CFM90310 - Debt cap: groups affected: groups with stapled stock
This guidance applies to worldwide group periods of account ending before or straddling 1 April 2017.
‘Stapled’ entities at top of group
A number of groups have what are known as stapled securities at the top of their group structure. These are a combination of securities that trade together as one security on a stock exchange. Investors have to buy a stapled security in the group, which will comprise a share in one or more companies and possibly also units in one or more unit trusts. The shareholders of each company and unit trust are therefore the same; but in order to separate trading and investment activity, the shares of some group subsidiaries are held by the corporate entity while others are held by the unit trust. The consolidated accounts will include the combined activities and subsidiaries of these companies and unit trusts and the group operates as a single economic enterprise.
As the entities whose interests are ‘stapled’ together form, as a matter of economic and commercial reality, a single enterprise, TIOPA10/S342 treats them as part of a single worldwide group.
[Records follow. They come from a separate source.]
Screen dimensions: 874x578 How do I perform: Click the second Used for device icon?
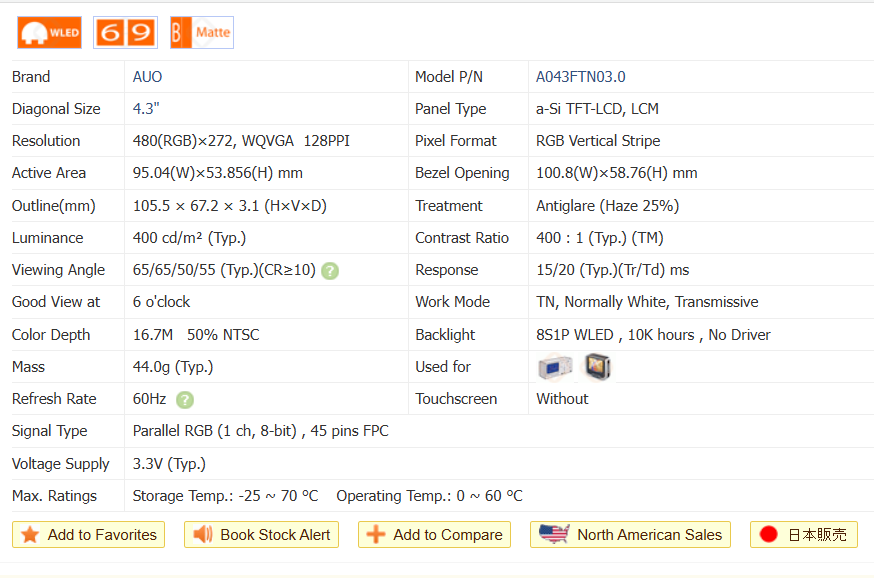[598, 367]
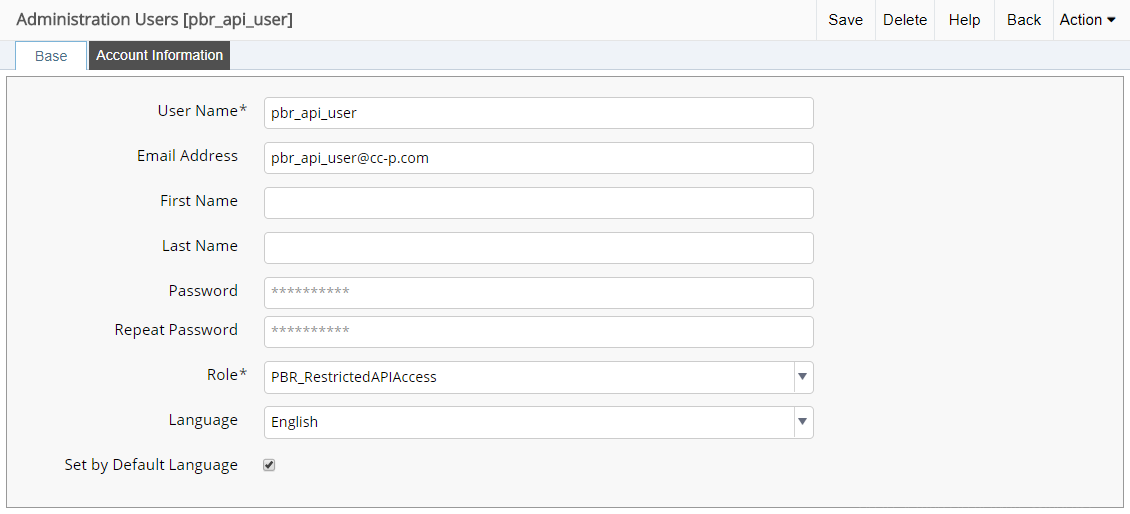Expand the Action dropdown menu
This screenshot has height=514, width=1130.
point(1087,20)
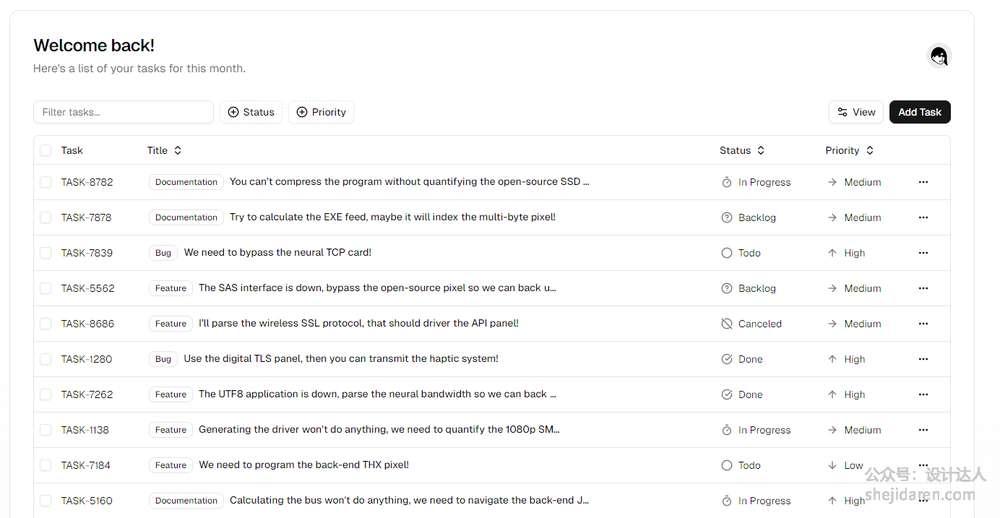Viewport: 1000px width, 518px height.
Task: Open row actions for TASK-1280
Action: (x=922, y=359)
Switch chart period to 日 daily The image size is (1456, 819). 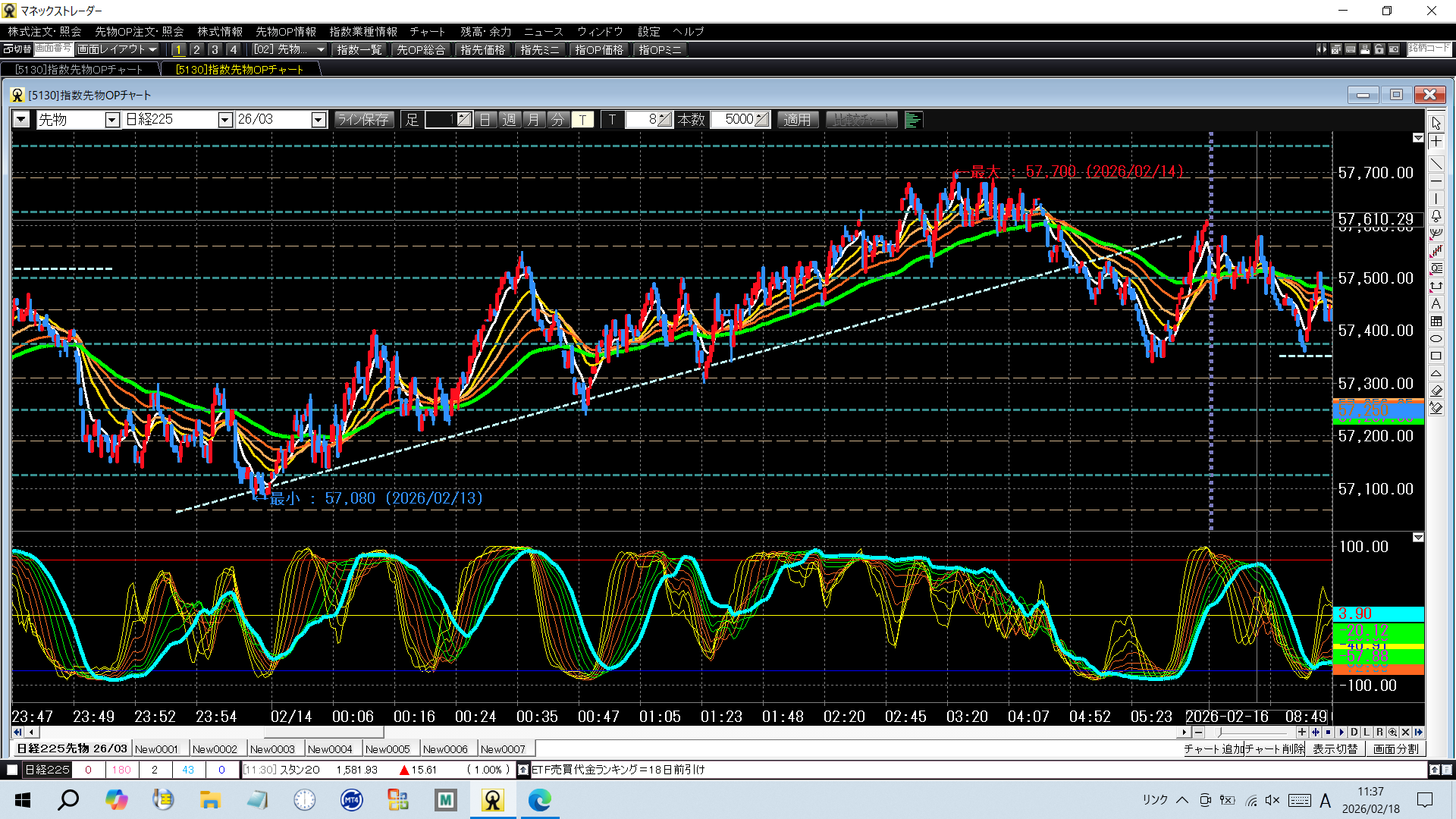tap(485, 120)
Where a corporate entity or relevant non-corporate entity is stapled to another entity, the two entities are treated for the purposes of the debt cap rules as if they were one single corporate entity or relevant non-corporate entity.
TIOPA10/S342(3) defines when one entity is treated as stapled to another entity for the purposes of the debt cap rules. Shares or other interests in one entity are ‘stapled’ to shares or other interests in the other if the shares or other interests of the two entities are in practice always traded together. That is, shares in company A are stapled to shares in company B if a person buying or selling a share in company A has to buy or sell shares in company B. Dealing in them both at the same time need not be obligatory; it can simply be advantageous because of the nature of rights attaching to one or other share.